* To-do list
**A)** Based on the Oaxaca article, explain in one to three sentences why a first visit to the city should begin at the zócalo.
**B)** Extend the Oaxaca article with a few more paragraphs, picking up after its final sentence about the folkloric dances at the Hotel Monte Albán.
— Start of Supplied text —
Oaxaca: a festive city

articles Travel & Destinations

Gale Randall

Guitarists sing and play on a city street in Oaxaca, Mexico. © Alan Cogan, 1997
Guitarists sing and play on a city street in Oaxaca, Mexico. © Alan Cogan, 1997

A first visit to Oaxaca, capital of Mexico’s southern state of Oaxaca, should begin at the zócalo, the town plaza. There’s always something going on there, for Oaxaca is a town of festivals: the Night of the Radishes on December 23, where farmers display fantastically carved giant radishes; the Festival of Lunes del Cerro (Monday of the Hill) in July, featuring guelaguetza dancers; the Day of the Dead, the Mexican’s Halloween, on November 2. In December, if you buy a buñuelo, a kind of fried pancake sold at the zócalo, you get to break the plate. On New Year’s Eve and at all the festivals, the heavens are ablaze in brilliant fireworks.

If no festival is in the offing, find a table in one of the plaza’s arcades and enjoy the incredible parade of humanity passing before you: Mexican families on promenade, Zapotec and Mixtec vendors hawking their wares, post-adolescents from the United States in bizarre get-ups. You don’t have to leave your table to buy something, for the vendors will come to you, with rebozos, native dresses, flowers, balloons, wooden toys and onyx animals. Several nights a week the state marimba plays at the zócalo, and in December there are nightly folkloric dances at the nearby Hotel Monte Albán.
— End of Supplied text —
— Start of Record extracts —
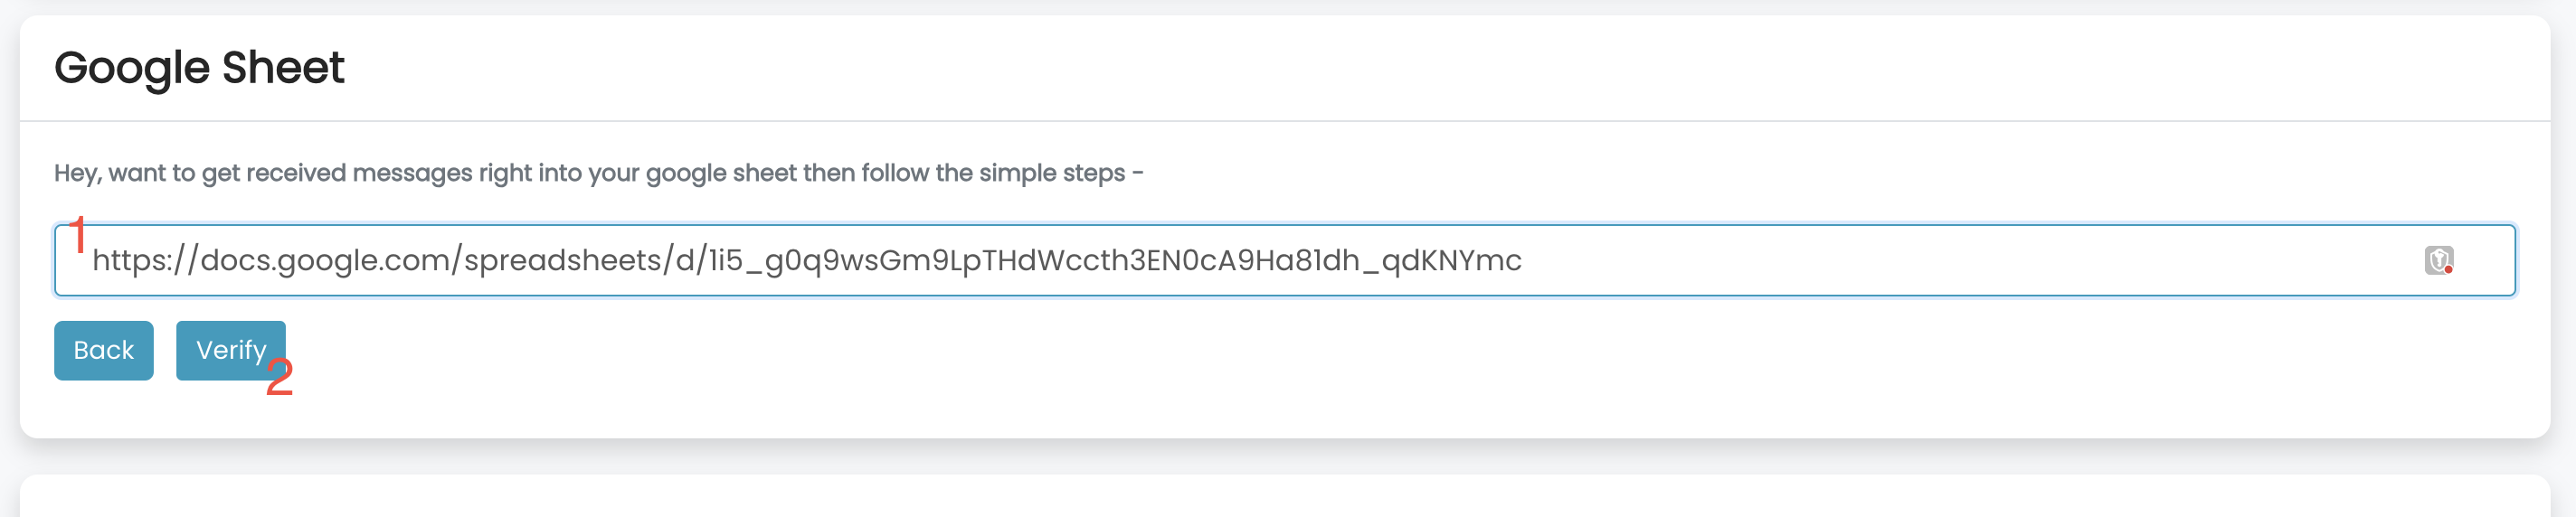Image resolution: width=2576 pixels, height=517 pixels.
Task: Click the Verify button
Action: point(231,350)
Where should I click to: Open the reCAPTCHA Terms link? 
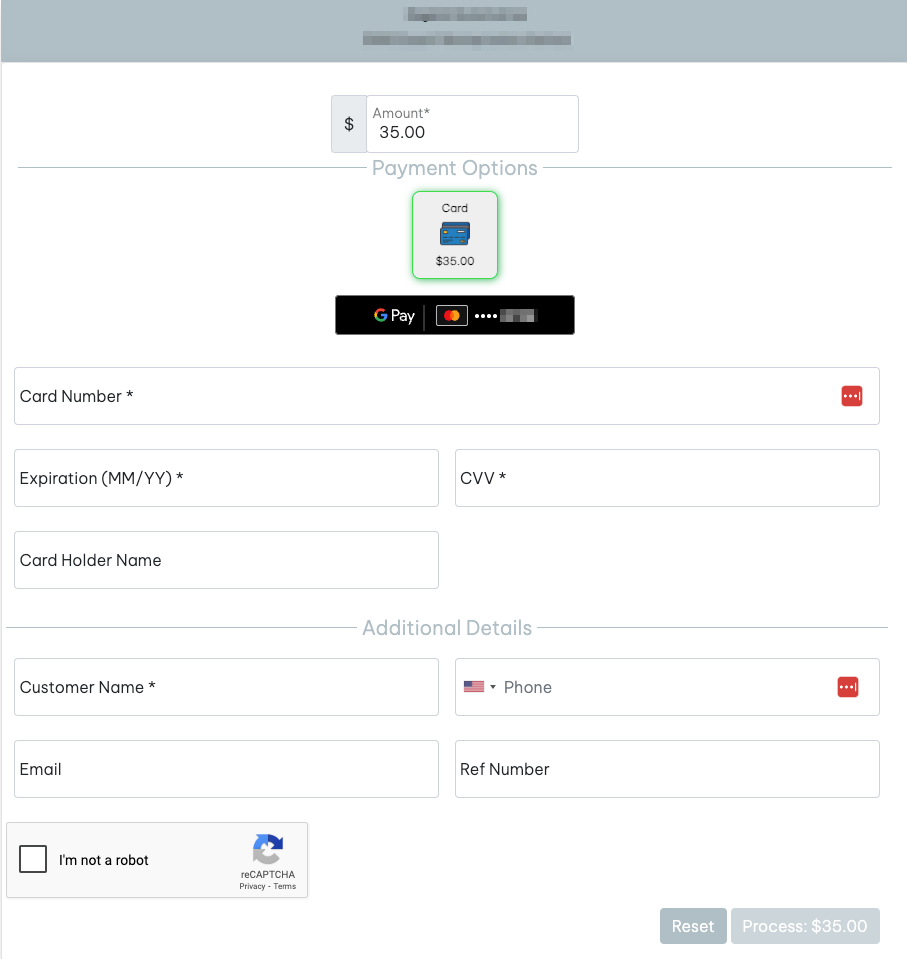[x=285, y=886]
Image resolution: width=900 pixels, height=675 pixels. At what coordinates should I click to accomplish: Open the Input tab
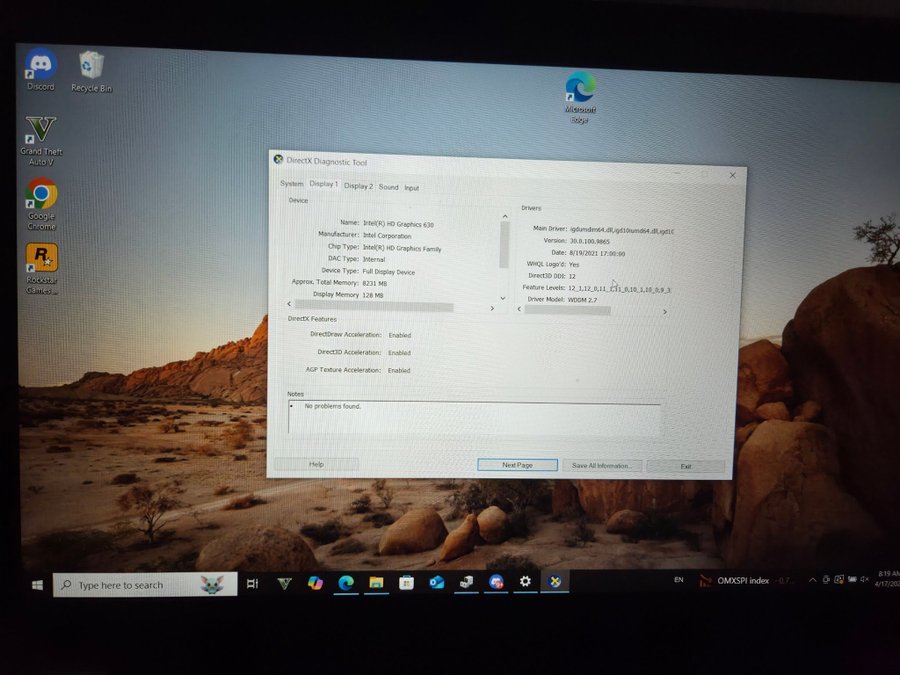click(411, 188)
— End of Record extracts —
* Answers for this exercise
**A)** There is always something going on at the zócalo, because Oaxaca is a town of festivals. These include the Night of the Radishes, the Festival of Lunes del Cerro and the Day of the Dead.

**B)**
Oaxaca is a great walking city, for everywhere you turn there are captivating vistas and architectural delights. At the zócalo you’ll find the arcaded Palace of the Governors and the 16th-century cathedral, and on nearby Independencia Street, the plush Macedonian Theater. The Rufino Tamayo Museum, in a former palace on Morelos, houses the artist’s fine collection of pre-Columbian statuary, including the much reproduced yippy dogs from Colima. The Camino Real Hotel, on Cinco de Mayo Street, without a doubt Mexico’s most beautiful hotel, was built in the 16th century as a Dominican convent and has also served as town jail and city hall. Stop by to reconnoiter — you’ll have fun getting lost in the hotel’s mazelike frescoed courtyards.

Of Oaxaca’s twenty-seven churches, by far the most opulent is the Santo Domingo de Guzmán, built by Indian artisans in the 16th and 17th centuries and displaying much gold leaf. Behind it, in a former monastery, is the Regional Museum of Oaxaca, housing a fine collection of native costumes and the incredible gold Mixtec jewelry and other objects found in Tomb 7 of Monte Albán, the ancient Zapotec city of the gods carved out of a mountaintop above Oaxaca.

Once you feel you’ve “done” the town, it’s time to trek out to the Indian villages and the pre-Hispanic monuments. The best time to visit Monte Alban, reached by winding road six miles above the city, is early in the morning, when it’s still cool. With its grand scheme of plazas and pyramids, observatory, ball court and tombs, Monte Albán is indeed impressive — it’s reason enough to visit Oaxaca.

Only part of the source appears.